On 23 June, two by-elections will be taking place – one in Tiverton and Honiton in Devon, and the other up here in Wakefield. In both seats, the by-elections were triggered after the Conservative MPs who held the seats were forced to resign – one after accessing pornography while in parliament, the other after being found guilty of sexually abusing a teenage boy. There is a good chance the Conservatives will lose both elections – one each to the Liberal Democrats and to Labour.
Tactical voting in the by-elections
To make this even more likely, campaigners are urging voters in both constituencies to vote tactically and support the party most likely to defeat the Conservatives, even if that’s not their party of choice.
For Labour and Liberal Democrat voters in these upcoming by-elections, the Swap My Vote website makes it possible for voters to swap their votes between the constituencies – so that Labour voters in Tiverton and Honiton, and Liberal Democrat voters in Wakefield, can link up and agree to vote for the other party. This way, these voters will get to vote for their party of choice and their vote will count, though it will be registered in the other constituency.
It’s a clever system and has been used in previous elections. It’s one of the more effective ways of working around the unfair ‘first past the post’ voting system used in many of our elections, particularly elections for members of the Westminster parliament. The Swap My Vote scheme is being rolled out across the country. It will ensure more votes count towards voters’ preferred party and may be an appealing prospect to those who wish to rid the UK of a corrupt government seat by seat.
For voters from other smaller parties in these by-elections, such as the Green Party, it’s not so simple of course. They can’t swap their vote in either Wakefield or Tiverton and Honiton, so they’ll simply have to decide what’s best on the day.
Voting Lib Dem in Yorkshire?
I was proud to live in Batley from 2011 to 2016, a seat held by the wonderful Jo Cox. Batley isn’t far from Wakefield; in fact, it has a Wakefield postcode! Cox was truly a revolutionary politician and her leaflets detailing her actions to improve local life were a delight to read. When it came to election time, it was Jo who made me proud to be a labour voter.
But Batley also had a strong Lib Dem presence at the time. To help ensure the seat didn’t pass into Conservative hands, discussions had been held on the possibility of vote swapping – encouraging local Lib Dems to lend their vote to Jo and to ensure that a Lib Dem candidate was elected elsewhere, ensuring that both parties benefited from the arrangement.
In recent years, the Liberal Democrats have worked hard to earn back the votes of those disaffected by previous events. Many feel that the coalition with the Conservative Party primarily served the will of the party’s then leader, Nick Clegg, rather than the will of Lib Dem voters whose politics broadly centre left. Clegg was desperate to attain office and swiftly reneged on promises that had installed him to the coalition.

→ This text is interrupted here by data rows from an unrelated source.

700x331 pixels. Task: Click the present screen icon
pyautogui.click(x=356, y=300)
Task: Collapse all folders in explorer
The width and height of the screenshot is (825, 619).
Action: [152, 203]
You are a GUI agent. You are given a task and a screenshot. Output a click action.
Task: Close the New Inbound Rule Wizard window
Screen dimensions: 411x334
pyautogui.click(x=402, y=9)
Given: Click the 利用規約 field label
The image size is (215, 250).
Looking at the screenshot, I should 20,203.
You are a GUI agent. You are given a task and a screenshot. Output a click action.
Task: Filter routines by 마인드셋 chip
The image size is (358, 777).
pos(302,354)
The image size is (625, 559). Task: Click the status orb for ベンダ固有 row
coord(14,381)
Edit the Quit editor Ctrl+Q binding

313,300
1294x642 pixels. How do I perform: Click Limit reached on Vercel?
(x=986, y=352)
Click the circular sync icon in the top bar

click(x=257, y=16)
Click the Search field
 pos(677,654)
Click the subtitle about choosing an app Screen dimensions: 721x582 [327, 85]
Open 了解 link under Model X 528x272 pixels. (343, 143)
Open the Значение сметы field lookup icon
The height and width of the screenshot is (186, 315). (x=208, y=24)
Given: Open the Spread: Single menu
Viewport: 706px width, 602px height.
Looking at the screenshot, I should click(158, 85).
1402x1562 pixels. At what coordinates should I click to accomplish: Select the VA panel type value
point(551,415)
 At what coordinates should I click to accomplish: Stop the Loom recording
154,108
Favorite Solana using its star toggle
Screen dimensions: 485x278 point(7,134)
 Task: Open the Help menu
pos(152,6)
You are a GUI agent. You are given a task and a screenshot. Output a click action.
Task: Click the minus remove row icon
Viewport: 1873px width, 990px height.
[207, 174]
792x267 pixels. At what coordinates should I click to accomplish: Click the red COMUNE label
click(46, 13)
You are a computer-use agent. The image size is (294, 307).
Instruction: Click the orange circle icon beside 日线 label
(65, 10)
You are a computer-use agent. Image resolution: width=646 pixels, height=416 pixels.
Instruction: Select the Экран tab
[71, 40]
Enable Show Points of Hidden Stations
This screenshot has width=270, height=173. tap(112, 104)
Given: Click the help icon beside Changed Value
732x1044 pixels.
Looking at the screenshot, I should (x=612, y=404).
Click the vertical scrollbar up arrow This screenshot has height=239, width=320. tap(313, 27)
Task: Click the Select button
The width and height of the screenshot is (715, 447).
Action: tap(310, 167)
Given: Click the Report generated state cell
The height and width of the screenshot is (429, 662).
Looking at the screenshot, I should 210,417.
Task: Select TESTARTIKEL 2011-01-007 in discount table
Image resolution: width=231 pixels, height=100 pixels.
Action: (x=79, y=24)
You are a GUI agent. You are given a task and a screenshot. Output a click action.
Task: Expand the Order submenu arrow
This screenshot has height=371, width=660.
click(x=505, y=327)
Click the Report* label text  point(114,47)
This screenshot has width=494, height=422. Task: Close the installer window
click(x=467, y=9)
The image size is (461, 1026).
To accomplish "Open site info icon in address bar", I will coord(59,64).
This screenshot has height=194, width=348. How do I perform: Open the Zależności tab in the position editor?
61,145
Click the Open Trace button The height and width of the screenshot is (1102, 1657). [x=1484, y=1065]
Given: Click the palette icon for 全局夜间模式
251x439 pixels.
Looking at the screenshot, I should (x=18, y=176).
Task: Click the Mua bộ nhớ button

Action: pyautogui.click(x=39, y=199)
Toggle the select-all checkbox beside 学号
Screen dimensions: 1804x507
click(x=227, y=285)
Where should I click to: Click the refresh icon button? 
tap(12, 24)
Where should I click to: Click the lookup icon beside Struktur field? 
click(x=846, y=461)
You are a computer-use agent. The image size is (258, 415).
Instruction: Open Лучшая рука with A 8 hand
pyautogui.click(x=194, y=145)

In the wake of this, Lib Dem support suffered. But through a determined push forward into more pluralistic and representative politics, the party has recaptured the broad brush of sensible policies and is once again ready to paint a future vision for its base. That’s why I believe they deserve support from voters, but not necessarily in Wakefield, where our ruinous electoral system means the vote simply won’t count as it’s a two-horse race between Labour and the Tories, made clear by several pre-election polls.
Reciprocating in Tiverton and Honiton
Down in Devon, my hope is that Labour supporters will register to reciprocate and agree to vote for the Liberal Democrat candidate. Polling indicates that the Lib Dems are favourites to win, but as we all know, every vote counts and now is not the time to rest on faith, but to act decisively.
By registering with Swap my Vote, Liberal Democrat supporters in Wakefield can find Labour supporters in Tiverton and Honiton and agree to vote for each other’s parties. It’s a win win!
Making politics work for us
It’s clear from looking at national voting data that a majority of people don’t share the politics of the Conservative Party. People are angry about partygate, angry about the cost-of-living crisis, and angry about election promises that have not been delivered. So, let’s agree to work together to tell the government what we think in these by-elections.
Let’s agree to make politics work for us.